TASK SET —
A. For the passage on Carter's 90+, say whether each statement agrees with it, answering yes or no and quoting the deciding words exactly: (i) The polyrhythmic pulsations are kept at a constant speed of 18 b.p.m. (ii) Night Fantasies was written in 1990. (iii) 90+ is more systemised than the works composed around the time of Night Fantasies.
B. Rewrite everything in the records from the line containing "ADR Reporting Element type: text (852, 61)" down to the end, replacing "Contact us" with "Get in touch" and leaving all else unchanged.

SELECTED TEXT —
>>>>>

90+ (Carter) is built around a stream of ninety, evenly spaced polyrhythmic pulsations. This stream provides a structural framework around which shorter polyrhythms and surface rhythms of various speeds are composed. A great variety of character and speed is achieved by the use of metric modulation, which alters the speed of the primary pulsation whilst maintaining the polyrhythmic pulsations at a constant speed of 18 b.p.m. . Carter’s magnum opus in this vein is Night Fantasies written in 1980. Using a systemised approach to rhythm and harmony, Carter creates a ‘series of continuously changing moods’ that ‘capture the fanciful, changeable quality of our inner life at a time when it is not dominated by strong directive intentions or desires – to capture the poetic moodiness that, in an earlier romantic context, I enjoy in works of Robert Schumann like Kreisleriana, Carnaval, and Davids-bündlertänze.”[4] 90+ is demonstrative of the trend in much of Carter’s later music being less systemised than the works composed around the time of Night Fantasies. However 90+ maintains the sense of interplay between foreground and background: “Its foundation is rigorous and regular; its musical surface is improvisatory and changeable.”[5]


This sense of the musical surface being improvisatory in character creates an obvious connection with my own study of improvisation. Indeed, one main challenge in my performance-lead research has been the aural assimilation of the local polyrhythms and surface rhythms Carter composes.


What may not be so obvious, given Carter’s obvious rigor in constructing compositional frameworks and developing a harmonic language, is his connection to a time in western art music when improvisation was still considered a valid form of artistic expression.


The polyrhythmic streams Carter generates in his works are orchestrated in such a way as to emphasise polyphonic texture; multiple voices sounding simultaneously that develop linearly.

<<<<<

Items from a dataset
>>>>>

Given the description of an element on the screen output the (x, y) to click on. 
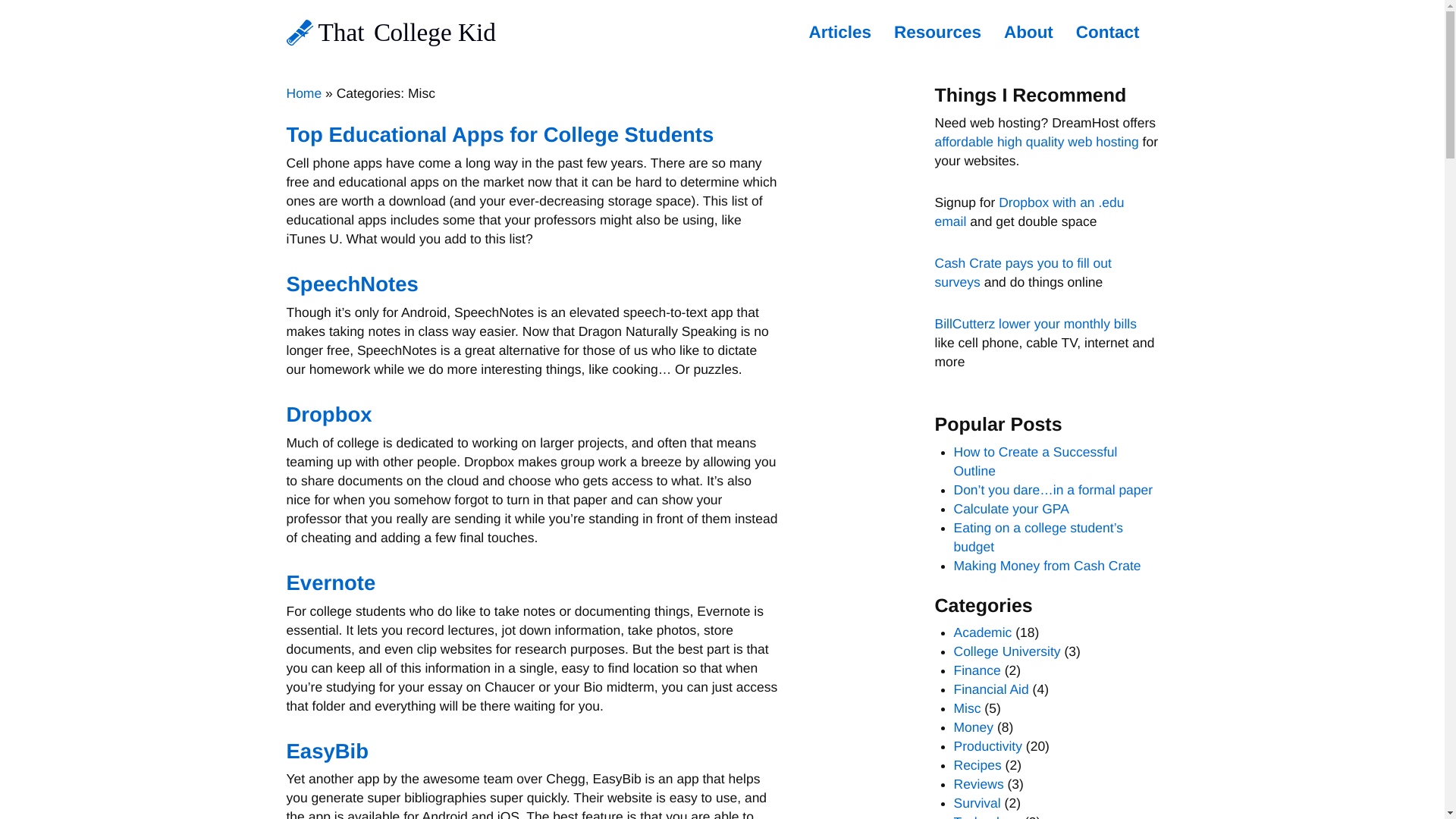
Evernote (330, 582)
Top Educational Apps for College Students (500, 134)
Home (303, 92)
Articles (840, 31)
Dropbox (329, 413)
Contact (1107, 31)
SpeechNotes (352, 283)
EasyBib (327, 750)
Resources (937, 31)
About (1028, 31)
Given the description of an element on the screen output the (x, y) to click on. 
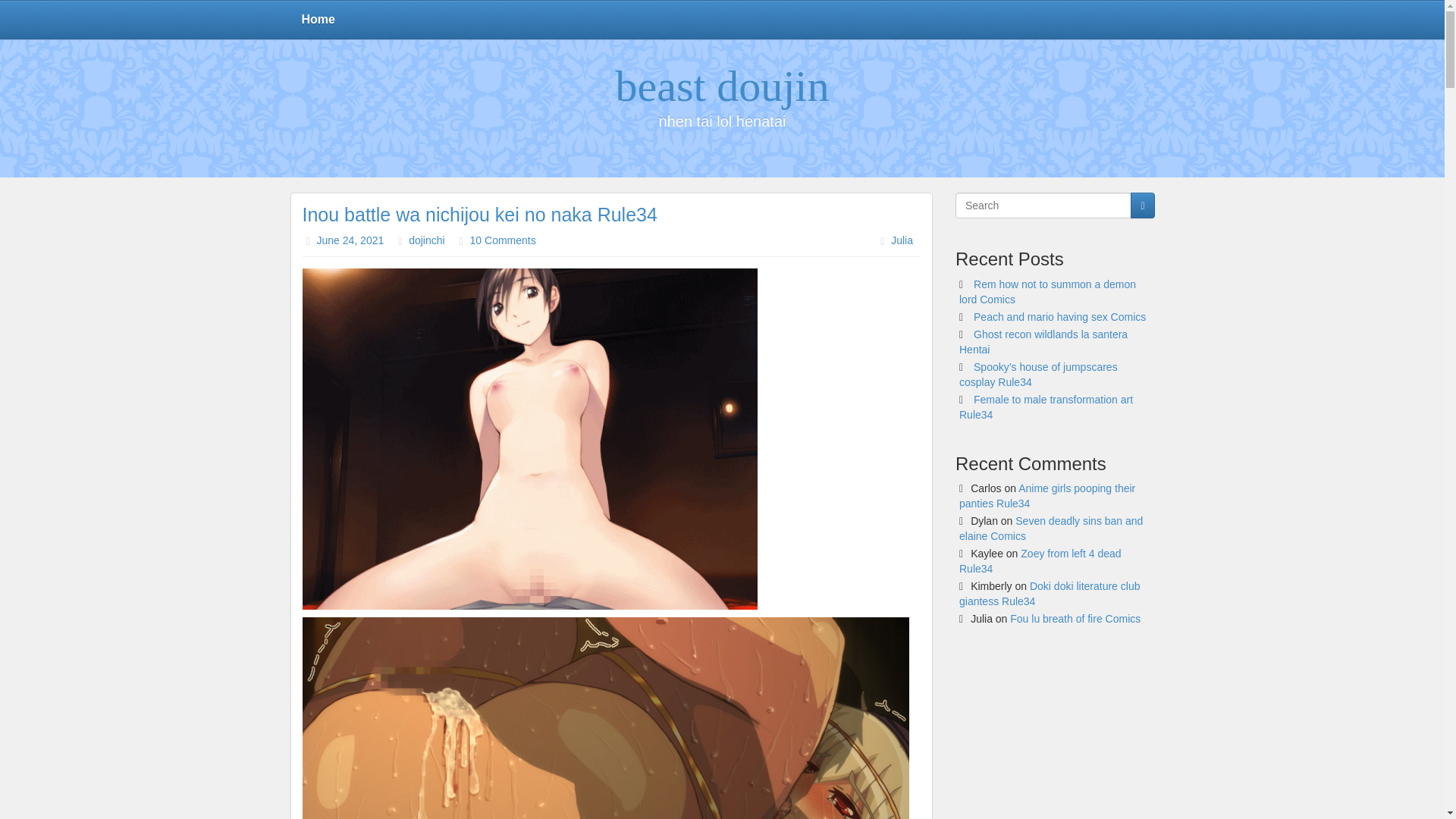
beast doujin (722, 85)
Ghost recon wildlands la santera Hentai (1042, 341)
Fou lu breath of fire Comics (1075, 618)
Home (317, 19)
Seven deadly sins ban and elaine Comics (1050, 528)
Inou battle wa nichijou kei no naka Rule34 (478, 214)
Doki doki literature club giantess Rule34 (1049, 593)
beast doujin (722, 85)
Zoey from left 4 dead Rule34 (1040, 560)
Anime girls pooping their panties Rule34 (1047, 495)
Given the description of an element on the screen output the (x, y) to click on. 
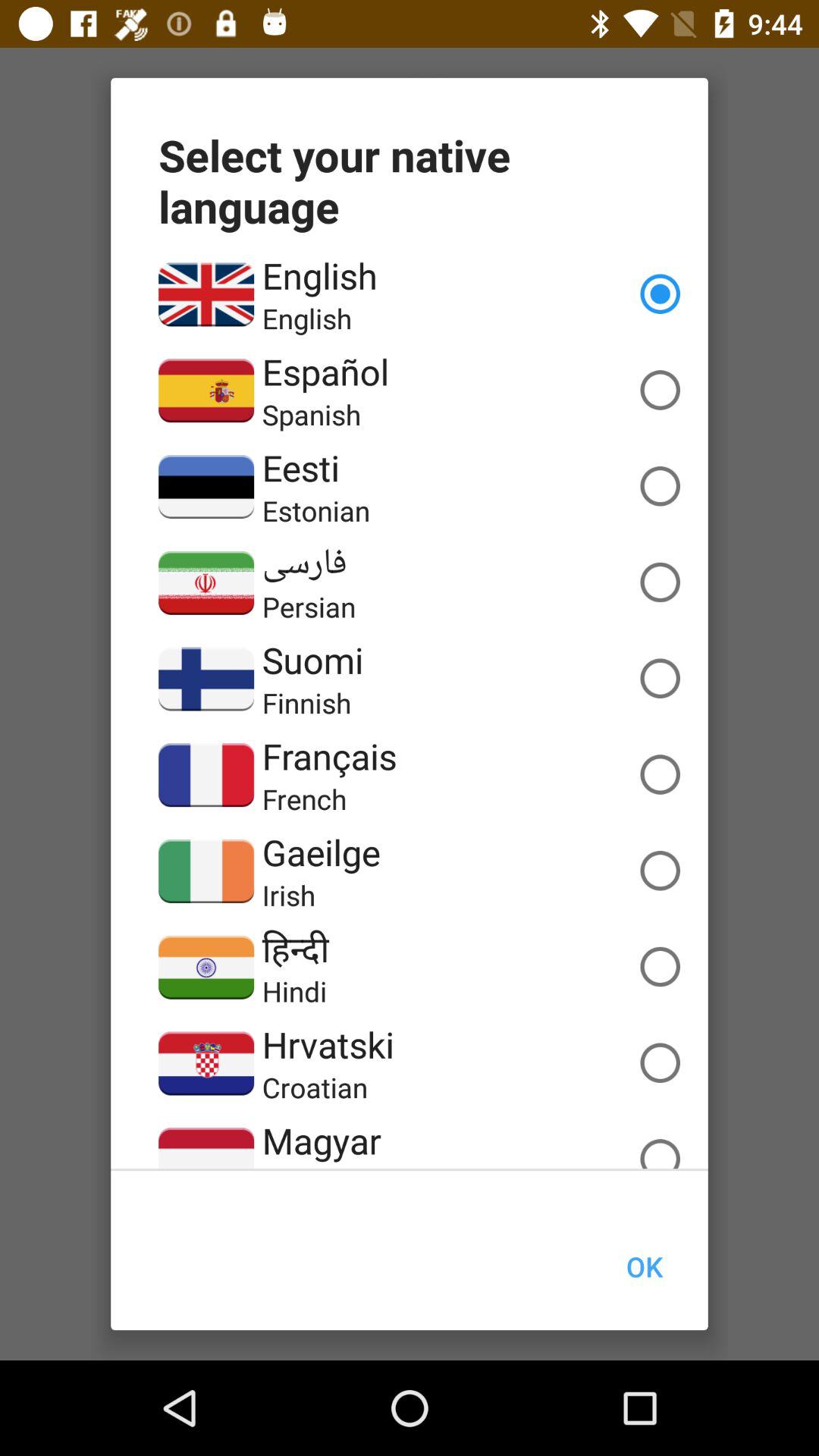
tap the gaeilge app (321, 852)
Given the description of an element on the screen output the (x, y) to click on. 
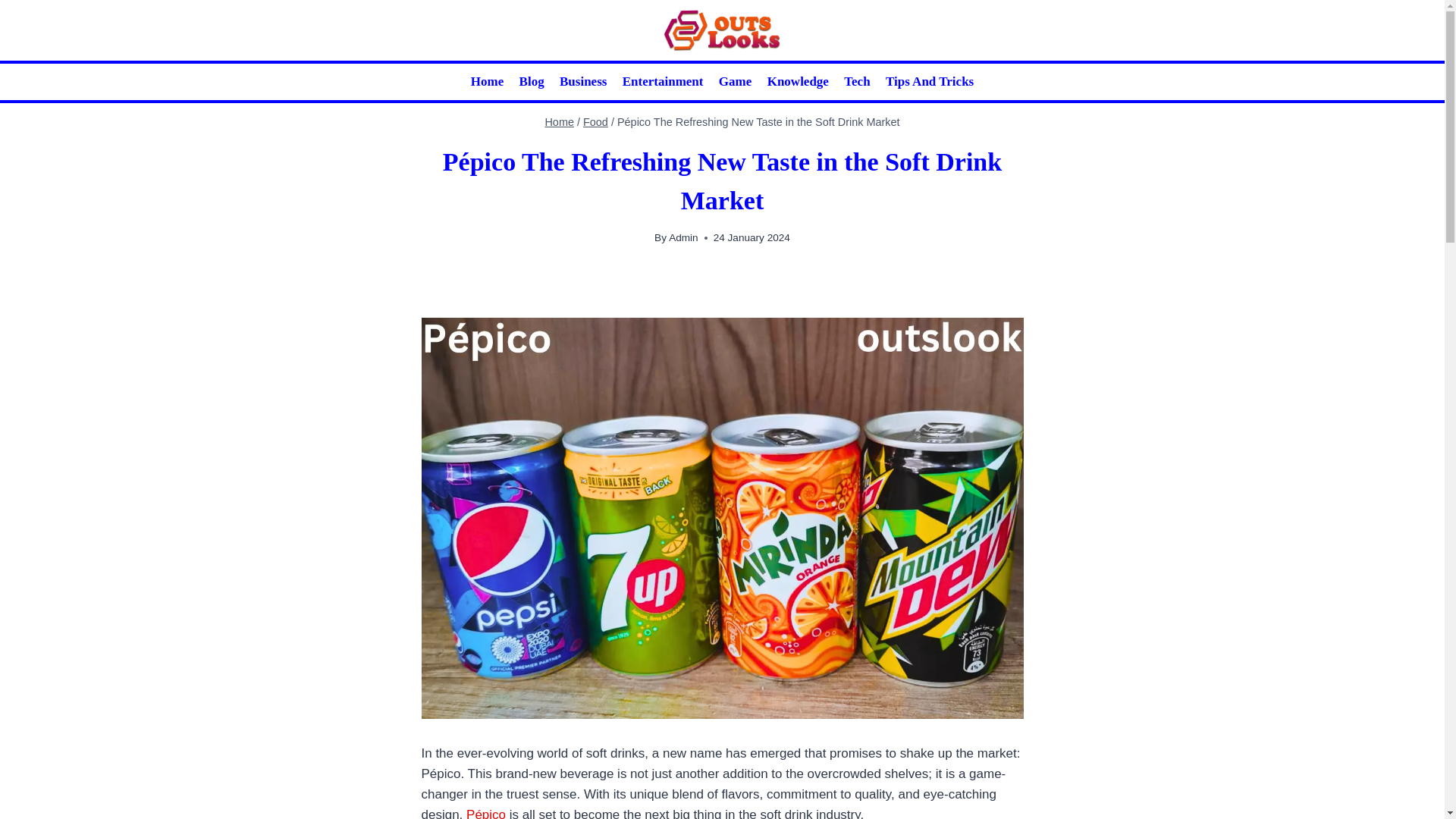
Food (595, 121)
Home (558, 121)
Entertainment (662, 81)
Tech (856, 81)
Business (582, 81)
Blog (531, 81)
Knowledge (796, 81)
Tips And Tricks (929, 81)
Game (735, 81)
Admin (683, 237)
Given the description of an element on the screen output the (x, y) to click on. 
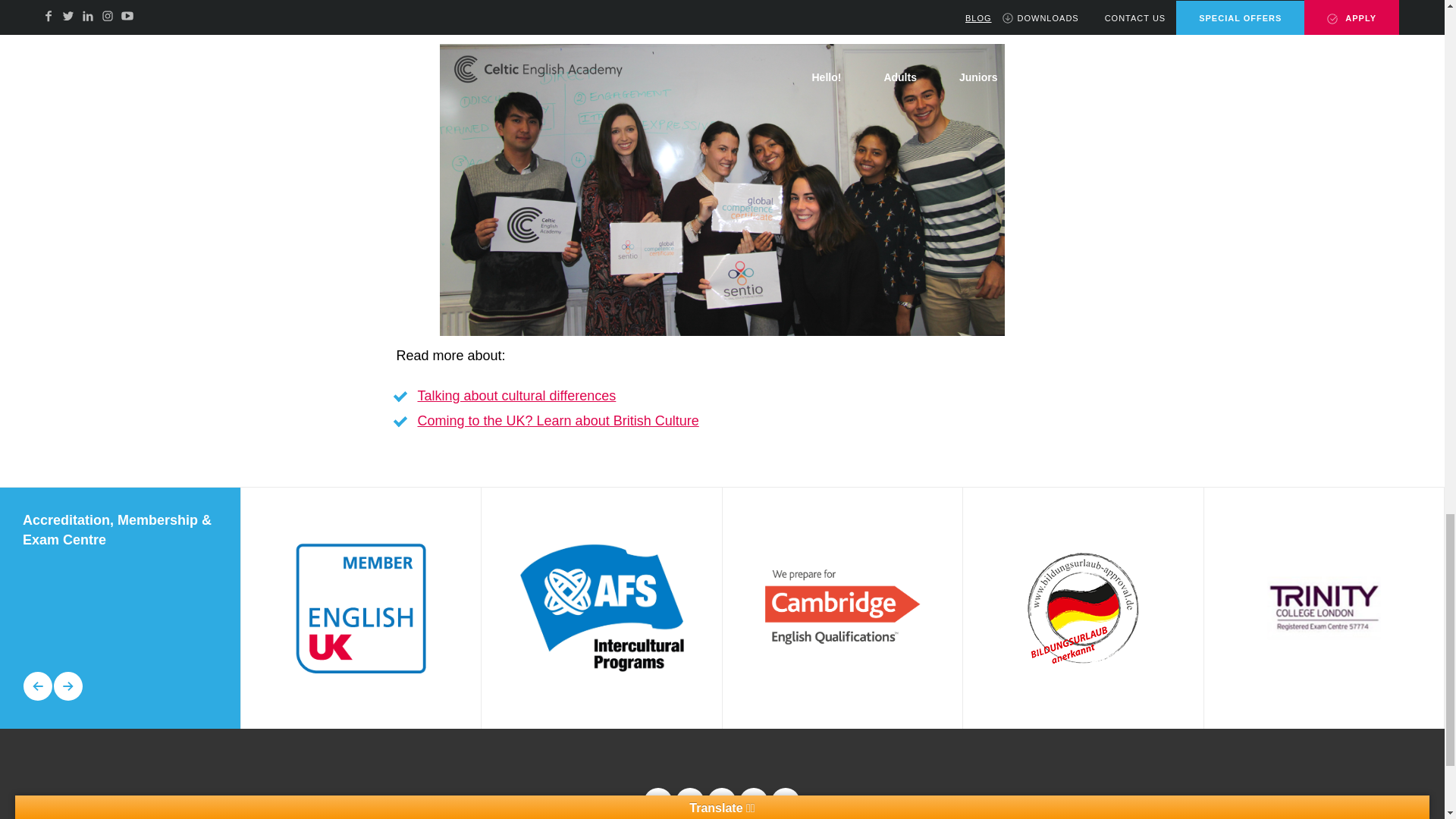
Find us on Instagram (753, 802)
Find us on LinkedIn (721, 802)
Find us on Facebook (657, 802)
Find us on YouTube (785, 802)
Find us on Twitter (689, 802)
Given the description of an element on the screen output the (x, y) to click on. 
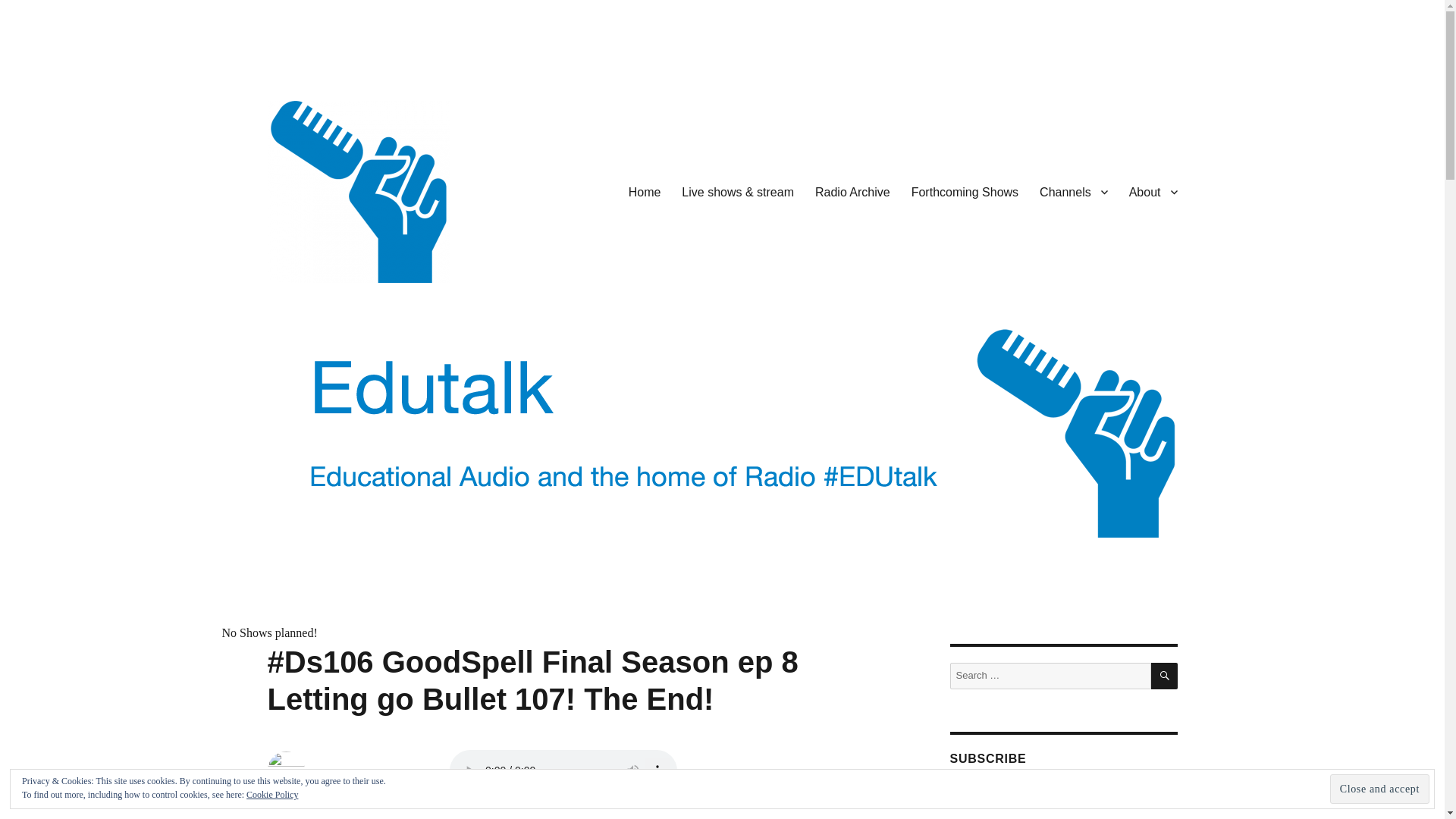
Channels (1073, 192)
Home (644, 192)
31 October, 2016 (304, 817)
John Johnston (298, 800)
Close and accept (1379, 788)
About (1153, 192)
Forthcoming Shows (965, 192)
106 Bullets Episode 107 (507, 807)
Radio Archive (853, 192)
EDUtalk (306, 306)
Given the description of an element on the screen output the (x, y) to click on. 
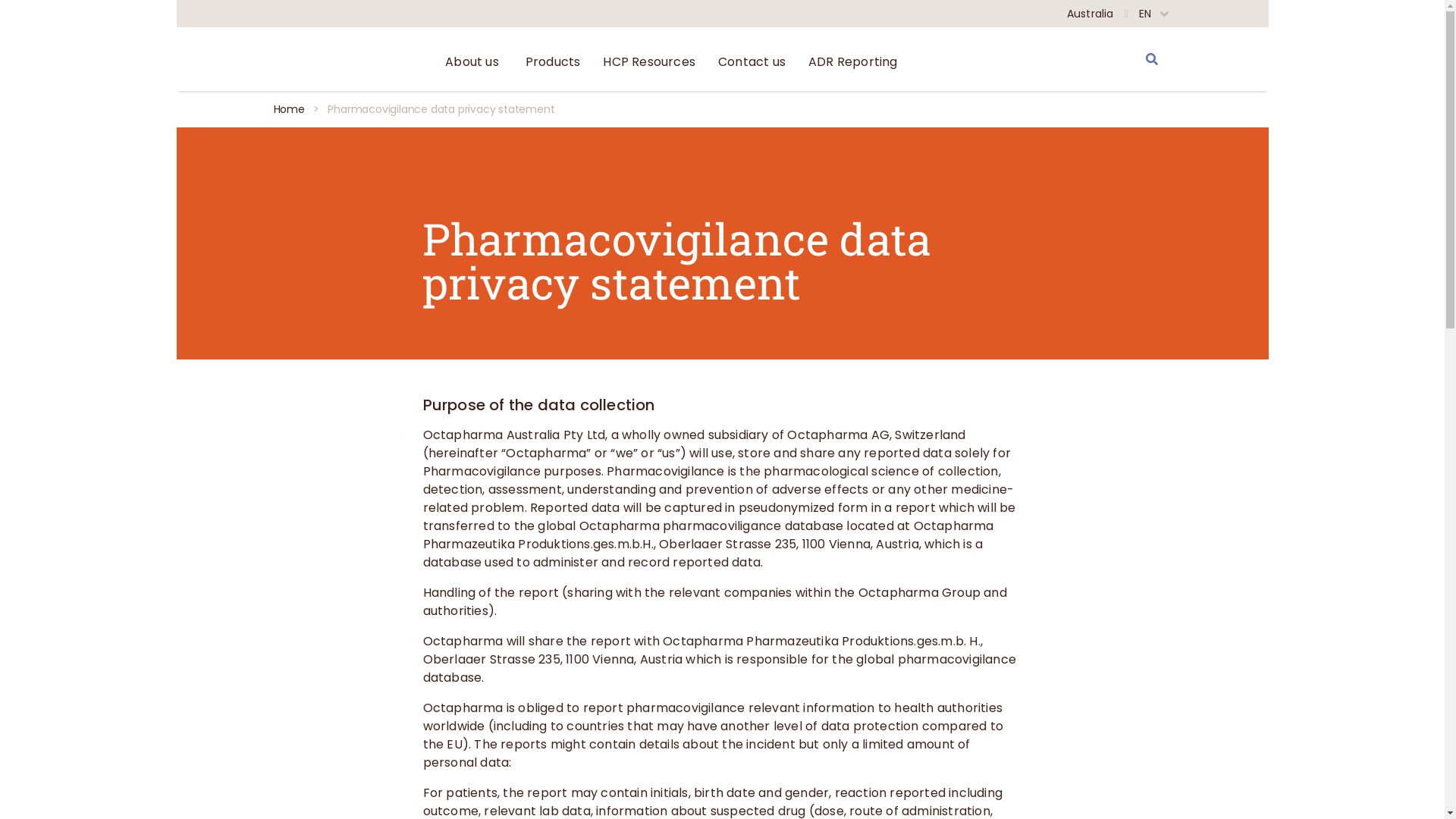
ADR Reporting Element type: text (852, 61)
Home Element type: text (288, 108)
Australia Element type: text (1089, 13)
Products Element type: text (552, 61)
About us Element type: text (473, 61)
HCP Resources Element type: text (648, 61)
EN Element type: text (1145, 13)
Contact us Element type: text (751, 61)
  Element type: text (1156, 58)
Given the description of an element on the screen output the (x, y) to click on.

<<<<<

THE REPLIES —
A.
(i) Yes: "maintaining the polyrhythmic pulsations at a constant speed of 18 b.p.m."
(ii) No: "Night Fantasies written in 1980"
(iii) No: "90+ is demonstrative of the trend in much of Carter’s later music being less systemised than the works composed around the time of Night Fantasies"

B.
ADR Reporting Element type: text (852, 61)
Home Element type: text (288, 108)
Australia Element type: text (1089, 13)
Products Element type: text (552, 61)
About us Element type: text (473, 61)
HCP Resources Element type: text (648, 61)
EN Element type: text (1145, 13)
Get in touch Element type: text (751, 61)
  Element type: text (1156, 58)
Given the description of an element on the screen output the (x, y) to click on.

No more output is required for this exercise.